━━ Kutipan Teks ━━
Jakarta (ANTARA) - Ketua Umum Pengurus Besar (PB) Mathla’ul Anwar K.H. Embay Mulya Syarief mengatakan bahwa sila pertama Pancasila, yaitu Ketuhanan Yang Maha Esa, menjadi perekat bangsa Indonesia yang majemuk.
 
Menurut dia, semua manusia dilahirkan dalam keadaan bertuhan atau memiliki keimanan kepada Tuhan. Dengan sama-sama meyakini Tuhan Yang Maha Esa, berarti secara logis memiliki konsekuensi berupa sikap toleran kepada mereka yang berbeda keimanannya.
 
"Konsekuensi logis dari sama-sama meyakini adanya Tuhan yang satu, berarti seseorang akan makin menghargai kondisi bangsa Indonesia yang sangat majemuk," kata Embay dalam keterangan tertulis yang diterima di Jakarta, Rabu.
 
Ulama asal Banten itu mengatakan bahwa keimanan kepada Tuhan Yang Maha Esa bisa menjadi platform untuk berpikir dan berdiskusi bersama terkait dengan toleransi, tidak terkecuali bagi umat Islam.
 
K.H. Embay engatakan bahwa Islam adalah agama yang mengajarkan perdamaian kepada pemeluknya, seperti yang dicontohkan oleh Nabi Muhammad saw. Dengan begitu, umat Islam seharusnya bisa menjadi jembatan yang menghubungkan perbedaan yang ada.
 
"Sejatinya Islam adalah agama yang mengajarkan toleransi. Hal ini pun telah dicontohkan oleh Rasulullah melalui Piagam Madinah yang mempersaudarakan pendatang dengan penduduk asli (Muhajirin dan Anshar), orang Arab dengan non-Arab, serta muslim dengan non-muslim," kata dia.
━━━
━━ Data yang Digunakan ━━
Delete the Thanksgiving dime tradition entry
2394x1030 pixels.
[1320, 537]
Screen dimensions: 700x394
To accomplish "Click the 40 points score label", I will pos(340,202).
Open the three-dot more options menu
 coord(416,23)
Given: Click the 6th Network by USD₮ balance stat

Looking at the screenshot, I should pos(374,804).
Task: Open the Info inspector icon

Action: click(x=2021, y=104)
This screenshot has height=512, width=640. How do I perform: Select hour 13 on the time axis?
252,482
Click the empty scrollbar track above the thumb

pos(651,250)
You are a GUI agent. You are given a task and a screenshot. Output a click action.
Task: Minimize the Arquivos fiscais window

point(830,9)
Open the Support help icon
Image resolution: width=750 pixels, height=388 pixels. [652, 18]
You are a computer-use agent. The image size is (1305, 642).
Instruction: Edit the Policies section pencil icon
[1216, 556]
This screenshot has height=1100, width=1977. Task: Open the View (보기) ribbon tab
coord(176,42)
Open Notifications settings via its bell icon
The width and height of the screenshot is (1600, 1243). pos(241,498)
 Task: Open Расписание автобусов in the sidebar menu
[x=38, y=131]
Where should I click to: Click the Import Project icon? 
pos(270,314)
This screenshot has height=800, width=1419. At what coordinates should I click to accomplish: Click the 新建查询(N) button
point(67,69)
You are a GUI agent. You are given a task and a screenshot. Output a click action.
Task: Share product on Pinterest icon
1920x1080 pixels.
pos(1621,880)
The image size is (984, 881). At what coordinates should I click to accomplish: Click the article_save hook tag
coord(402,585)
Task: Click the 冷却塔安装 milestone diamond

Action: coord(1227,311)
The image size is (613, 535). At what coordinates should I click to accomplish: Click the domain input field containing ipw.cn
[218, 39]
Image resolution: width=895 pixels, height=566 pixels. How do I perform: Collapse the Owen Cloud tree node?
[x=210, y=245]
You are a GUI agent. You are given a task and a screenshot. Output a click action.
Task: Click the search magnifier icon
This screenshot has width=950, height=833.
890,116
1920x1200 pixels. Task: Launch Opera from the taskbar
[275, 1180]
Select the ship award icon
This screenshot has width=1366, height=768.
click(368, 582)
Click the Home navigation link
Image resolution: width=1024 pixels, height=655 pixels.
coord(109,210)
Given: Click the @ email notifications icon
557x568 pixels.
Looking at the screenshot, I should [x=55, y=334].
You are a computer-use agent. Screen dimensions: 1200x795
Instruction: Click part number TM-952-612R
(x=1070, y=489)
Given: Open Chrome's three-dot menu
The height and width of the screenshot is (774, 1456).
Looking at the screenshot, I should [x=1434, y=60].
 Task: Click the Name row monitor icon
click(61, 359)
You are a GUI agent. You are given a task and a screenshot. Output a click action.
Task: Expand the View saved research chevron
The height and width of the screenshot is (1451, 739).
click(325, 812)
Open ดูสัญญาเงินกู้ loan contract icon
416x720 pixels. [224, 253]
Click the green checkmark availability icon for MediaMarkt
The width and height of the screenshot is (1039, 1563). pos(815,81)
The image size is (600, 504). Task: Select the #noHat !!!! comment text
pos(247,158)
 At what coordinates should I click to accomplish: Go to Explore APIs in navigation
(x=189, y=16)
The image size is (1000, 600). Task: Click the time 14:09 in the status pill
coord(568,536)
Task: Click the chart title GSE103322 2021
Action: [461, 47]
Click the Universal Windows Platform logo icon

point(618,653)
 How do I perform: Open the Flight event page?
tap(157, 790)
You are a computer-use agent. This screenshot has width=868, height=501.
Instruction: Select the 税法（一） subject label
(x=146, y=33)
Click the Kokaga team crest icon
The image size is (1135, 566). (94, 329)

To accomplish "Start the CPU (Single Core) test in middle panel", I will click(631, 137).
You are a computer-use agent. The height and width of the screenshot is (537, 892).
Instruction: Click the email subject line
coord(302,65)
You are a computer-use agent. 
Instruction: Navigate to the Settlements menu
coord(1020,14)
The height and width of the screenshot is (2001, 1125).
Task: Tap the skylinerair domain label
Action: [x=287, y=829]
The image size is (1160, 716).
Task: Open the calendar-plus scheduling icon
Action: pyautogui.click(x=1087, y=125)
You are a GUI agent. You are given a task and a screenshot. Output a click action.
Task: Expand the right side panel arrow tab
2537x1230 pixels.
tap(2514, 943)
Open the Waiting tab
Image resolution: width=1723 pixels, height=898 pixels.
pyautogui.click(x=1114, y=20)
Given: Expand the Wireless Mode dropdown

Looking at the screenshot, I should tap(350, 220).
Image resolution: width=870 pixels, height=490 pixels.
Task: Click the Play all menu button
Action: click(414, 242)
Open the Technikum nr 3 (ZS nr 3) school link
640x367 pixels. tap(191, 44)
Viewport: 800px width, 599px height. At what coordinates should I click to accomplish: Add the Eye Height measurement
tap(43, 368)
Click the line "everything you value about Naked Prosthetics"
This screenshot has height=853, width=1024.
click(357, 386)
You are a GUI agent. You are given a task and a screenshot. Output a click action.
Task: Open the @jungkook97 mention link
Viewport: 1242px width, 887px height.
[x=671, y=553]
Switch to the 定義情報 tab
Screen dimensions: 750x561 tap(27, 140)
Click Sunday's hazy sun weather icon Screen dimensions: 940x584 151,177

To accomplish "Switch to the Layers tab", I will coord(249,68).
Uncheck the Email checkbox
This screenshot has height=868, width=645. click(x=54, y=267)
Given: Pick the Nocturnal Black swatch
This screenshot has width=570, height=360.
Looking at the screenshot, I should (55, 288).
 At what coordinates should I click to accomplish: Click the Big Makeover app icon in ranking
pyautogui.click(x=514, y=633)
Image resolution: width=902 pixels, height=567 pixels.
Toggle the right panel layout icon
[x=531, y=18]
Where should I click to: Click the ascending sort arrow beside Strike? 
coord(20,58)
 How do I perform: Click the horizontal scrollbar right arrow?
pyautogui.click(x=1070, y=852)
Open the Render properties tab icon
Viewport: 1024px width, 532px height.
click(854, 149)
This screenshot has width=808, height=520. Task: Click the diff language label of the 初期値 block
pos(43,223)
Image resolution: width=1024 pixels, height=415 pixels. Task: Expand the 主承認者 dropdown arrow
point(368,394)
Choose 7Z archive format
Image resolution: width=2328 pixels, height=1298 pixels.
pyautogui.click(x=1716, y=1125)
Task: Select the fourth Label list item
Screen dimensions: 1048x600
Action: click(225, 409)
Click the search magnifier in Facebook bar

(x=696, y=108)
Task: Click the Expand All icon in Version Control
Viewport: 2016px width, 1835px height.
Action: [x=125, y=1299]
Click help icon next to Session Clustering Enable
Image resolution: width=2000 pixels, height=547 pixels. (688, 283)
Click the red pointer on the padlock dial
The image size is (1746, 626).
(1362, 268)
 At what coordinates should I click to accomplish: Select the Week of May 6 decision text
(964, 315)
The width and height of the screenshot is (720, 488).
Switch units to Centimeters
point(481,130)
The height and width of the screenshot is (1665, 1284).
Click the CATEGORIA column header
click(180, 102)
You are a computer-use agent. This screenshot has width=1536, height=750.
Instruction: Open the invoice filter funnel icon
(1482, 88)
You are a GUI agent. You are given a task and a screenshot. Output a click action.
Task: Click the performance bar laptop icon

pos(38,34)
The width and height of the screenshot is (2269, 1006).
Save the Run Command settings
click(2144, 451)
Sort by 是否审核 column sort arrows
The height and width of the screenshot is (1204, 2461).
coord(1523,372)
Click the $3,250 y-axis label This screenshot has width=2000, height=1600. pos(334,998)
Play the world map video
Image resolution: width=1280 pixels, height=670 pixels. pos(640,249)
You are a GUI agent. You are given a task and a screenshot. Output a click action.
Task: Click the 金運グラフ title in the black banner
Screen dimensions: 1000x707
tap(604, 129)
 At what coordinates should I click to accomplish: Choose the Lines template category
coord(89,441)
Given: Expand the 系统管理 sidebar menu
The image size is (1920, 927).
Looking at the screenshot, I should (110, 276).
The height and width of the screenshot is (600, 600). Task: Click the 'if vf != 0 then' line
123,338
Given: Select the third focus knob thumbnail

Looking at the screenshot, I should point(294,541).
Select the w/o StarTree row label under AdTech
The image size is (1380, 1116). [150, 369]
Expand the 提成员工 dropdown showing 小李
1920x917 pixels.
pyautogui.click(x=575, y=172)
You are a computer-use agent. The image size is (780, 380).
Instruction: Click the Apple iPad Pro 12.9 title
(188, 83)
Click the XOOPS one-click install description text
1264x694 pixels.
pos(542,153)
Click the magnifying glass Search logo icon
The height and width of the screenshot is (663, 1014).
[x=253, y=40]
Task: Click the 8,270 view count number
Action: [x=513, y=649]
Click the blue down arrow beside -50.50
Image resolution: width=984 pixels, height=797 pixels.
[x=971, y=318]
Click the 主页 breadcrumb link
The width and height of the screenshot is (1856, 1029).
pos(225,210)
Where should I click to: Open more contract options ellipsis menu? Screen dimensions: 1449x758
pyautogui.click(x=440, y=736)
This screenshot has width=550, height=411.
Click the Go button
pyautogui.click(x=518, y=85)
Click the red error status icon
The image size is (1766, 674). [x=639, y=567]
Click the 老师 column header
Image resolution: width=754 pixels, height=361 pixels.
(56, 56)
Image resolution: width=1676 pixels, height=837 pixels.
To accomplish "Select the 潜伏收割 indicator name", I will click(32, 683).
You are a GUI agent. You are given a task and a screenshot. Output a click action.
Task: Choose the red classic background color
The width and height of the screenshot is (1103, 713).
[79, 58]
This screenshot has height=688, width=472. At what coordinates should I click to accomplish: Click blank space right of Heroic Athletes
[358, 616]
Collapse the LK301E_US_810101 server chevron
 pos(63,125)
━━━
▶ [Soal 1]:
Salin tanpa perubahan bagian berita tentang sila pertama Pancasila, mulai dari "Ulama asal Banten" dan berakhir pada "bagi umat Islam.".
▶ [Soal 2]:
Nyatakan baris-baris catatan sebagai daftar JSON berisi string, satu string untuk setiap baris dan tanpa baris kosong. Mulailah dari baris yang memuat "This screenshot has width=808, height=520." dan akhiri pada baris yang memuat "coord(89,441)".

▶ [Jawaban Latihan 1]:
Ulama asal Banten itu mengatakan bahwa keimanan kepada Tuhan Yang Maha Esa bisa menjadi platform untuk berpikir dan berdiskusi bersama terkait dengan toleransi, tidak terkecuali bagi umat Islam.

▶ [Jawaban Latihan 2]:
[
  "This screenshot has width=808, height=520. Task: Click the diff language label of the 初期値 block",
  "pos(43,223)",
  "Image resolution: width=1024 pixels, height=415 pixels. Task: Expand the 主承認者 dropdown arrow",
  "point(368,394)",
  "Choose 7Z archive format",
  "Image resolution: width=2328 pixels, height=1298 pixels.",
  "pyautogui.click(x=1716, y=1125)",
  "Task: Select the fourth Label list item",
  "Screen dimensions: 1048x600",
  "Action: click(225, 409)",
  "Click the search magnifier in Facebook bar",
  "(x=696, y=108)",
  "Task: Click the Expand All icon in Version Control",
  "Viewport: 2016px width, 1835px height.",
  "Action: [x=125, y=1299]",
  "Click help icon next to Session Clustering Enable",
  "Image resolution: width=2000 pixels, height=547 pixels. (688, 283)",
  "Click the red pointer on the padlock dial",
  "The image size is (1746, 626).",
  "(1362, 268)",
  " At what coordinates should I click to accomplish: Select the Week of May 6 decision text",
  "(964, 315)",
  "The width and height of the screenshot is (720, 488).",
  "Switch units to Centimeters",
  "point(481,130)",
  "The height and width of the screenshot is (1665, 1284).",
  "Click the CATEGORIA column header",
  "click(180, 102)",
  "You are a computer-use agent. This screenshot has width=1536, height=750.",
  "Instruction: Open the invoice filter funnel icon",
  "(1482, 88)",
  "You are a GUI agent. You are given a task and a screenshot. Output a click action.",
  "Task: Click the performance bar laptop icon",
  "pos(38,34)",
  "The width and height of the screenshot is (2269, 1006).",
  "Save the Run Command settings",
  "click(2144, 451)",
  "Sort by 是否审核 column sort arrows",
  "The height and width of the screenshot is (1204, 2461).",
  "coord(1523,372)",
  "Click the $3,250 y-axis label This screenshot has width=2000, height=1600. pos(334,998)",
  "Play the world map video",
  "Image resolution: width=1280 pixels, height=670 pixels. pos(640,249)",
  "You are a GUI agent. You are given a task and a screenshot. Output a click action.",
  "Task: Click the 金運グラフ title in the black banner",
  "Screen dimensions: 1000x707",
  "tap(604, 129)",
  " At what coordinates should I click to accomplish: Choose the Lines template category",
  "coord(89,441)"
]